Beitrag von Felix Gietenbruch, CH-Basel, erschienen in der Zeitschrift 'Wegbegleiter' Nr. 2/2004, S. 2-6.

Engel, Geister & Dämonen

Eindrücke vom VI. Wegbegleiter-Forum

Als ich am Freitag, den 23. April 2004 zusammen mit einem Freund im Zug nach Schaffhausen zum VI. Wegbegleiter-Forum fuhr, war ich sehr gespannt darauf, was uns dort erwarten wird. Die Tagung lockte mit dem viel versprechenden Titel: »Engel, Geister & Dämonen… wer sie sind und wie sie um uns wirken.« Einerseits gespannt auf die Referenten, von denen ich jeweils schon das eine oder andere gelesen hatte, aber ihnen mit einer Ausnahme noch nie von Angesicht zu Angesicht begegnet bin; andererseits gespannt auf die anderen Teilnehmer: was sind das für Menschen, die sich auch für Fragen interessieren, die mich selber brennend bewegen? Nach und nach trafen die Gäste ein, nach einer Beobachtungsphase kam es dann auch schon zu ersten Gesprächen mit anderen Angereisten. Spätestens beim Abendessen wurde mir bewusst, wieviele Menschen den Weg nach Schaffhausen ins Hotel »Promenade« gefunden hatten, so viele, dass einige sogar in einem anderen Hotel übernachten mussten: das Thema »Engel, Geister & Dämonen« muss Brisanz haben.

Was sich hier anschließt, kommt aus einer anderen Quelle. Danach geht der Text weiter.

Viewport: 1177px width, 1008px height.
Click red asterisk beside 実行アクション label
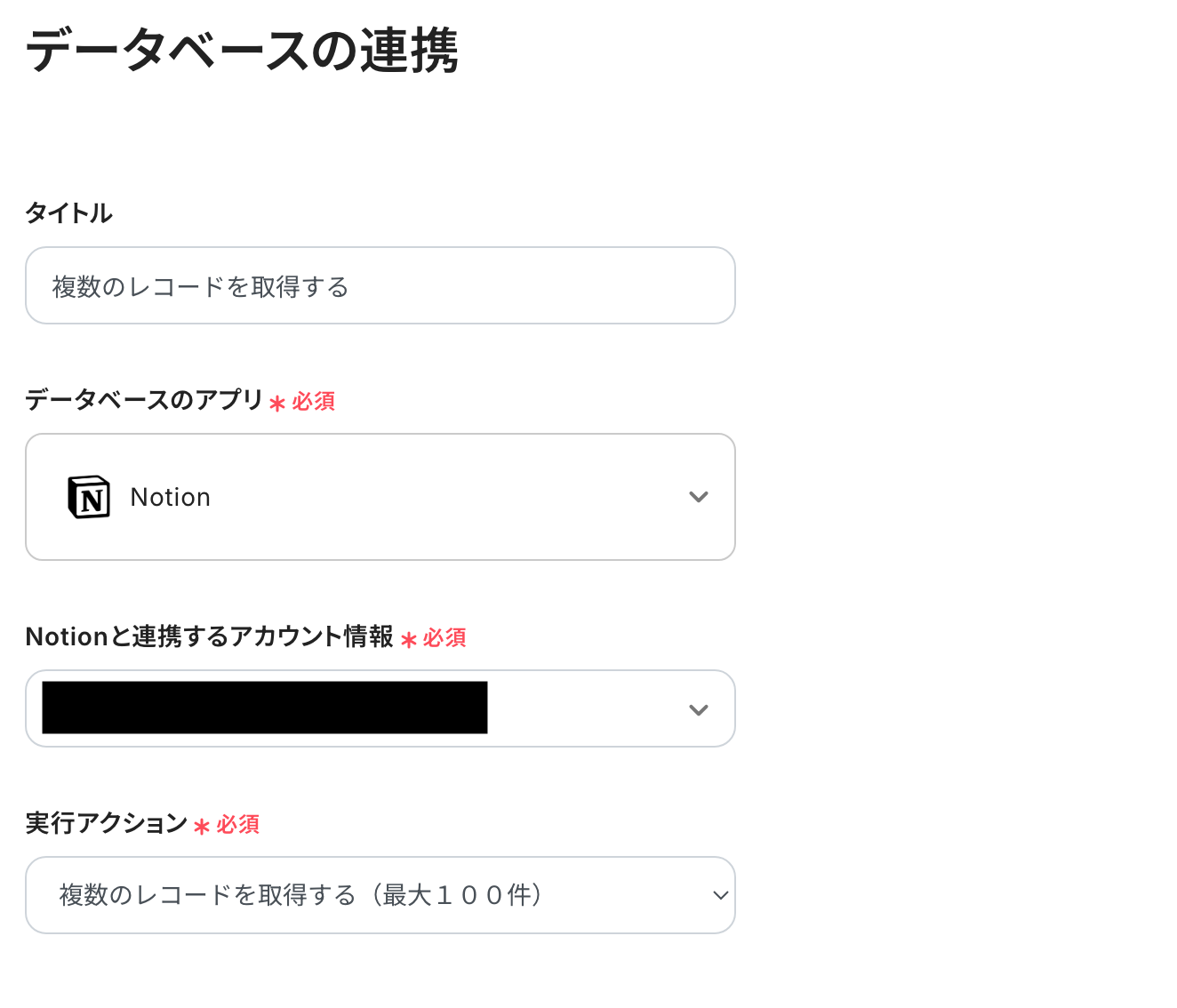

Nach der Begrüssung durch den Organisator Martin Weber und die Frau von Alex Schneider (letzterer konnte wegen Krankheit nicht kommen), wurde das dichte Programm am Freitagabend mit einem Vortrag von Werner Schiebeler – »Engel als Boten Gottes und Helfer der Menschen« – eröffnet. Der Vortrag begann mit einer Einführung in die Welt der Engel Gottes anhand von biblischen Beispielen. Diese stellen aber nur die eine Seite der Geistigen Welt dar; die andere ist die des Satans als Widersacher Gottes, der auch seine Engel hat, die zum Unheil wirken. W. Schiebeler wies darauf hin, dass für viele moderne Theologen durch die Entmythologisierung weder die eine noch die andere Seite eine Realität hat. Aber die Parapsychologie mit ihren gesammelten Erfahrungen kann zeigen, dass auch der moderne Mensch geistige Wesen zu seinem Heil oder Unheil erfahren kann. Beispiele von Engelbegegnungen aus dem 19. und 20. Jh. zeigten dies eindrücklich. Leider war der abgelesene Vortragstext viel zu lang für die berechnete Zeit, sodass ein Sprung ans Ende des Manuskriptes zu einem letzten Beispiel nötig wurde. Dieses war sehr eindrücklich, da es eine eigene Erfahrung von W. Schiebeler wiedergab: eine Aufzeichnung des lebendigen Gespräches durch ein Medium mit einem in Finsternis gebundenen Verstorbenen, der sich nach langem Zögern schliesslich auf den Weg zum Gott des Lichts und Lebens macht. – In diesem Schluss wurde für mich der Vortrag lebendig, der zeitweise durch das Ablesen des Manuskriptes, das man nachher in Buchform kaufen konnte, monoton wirkte.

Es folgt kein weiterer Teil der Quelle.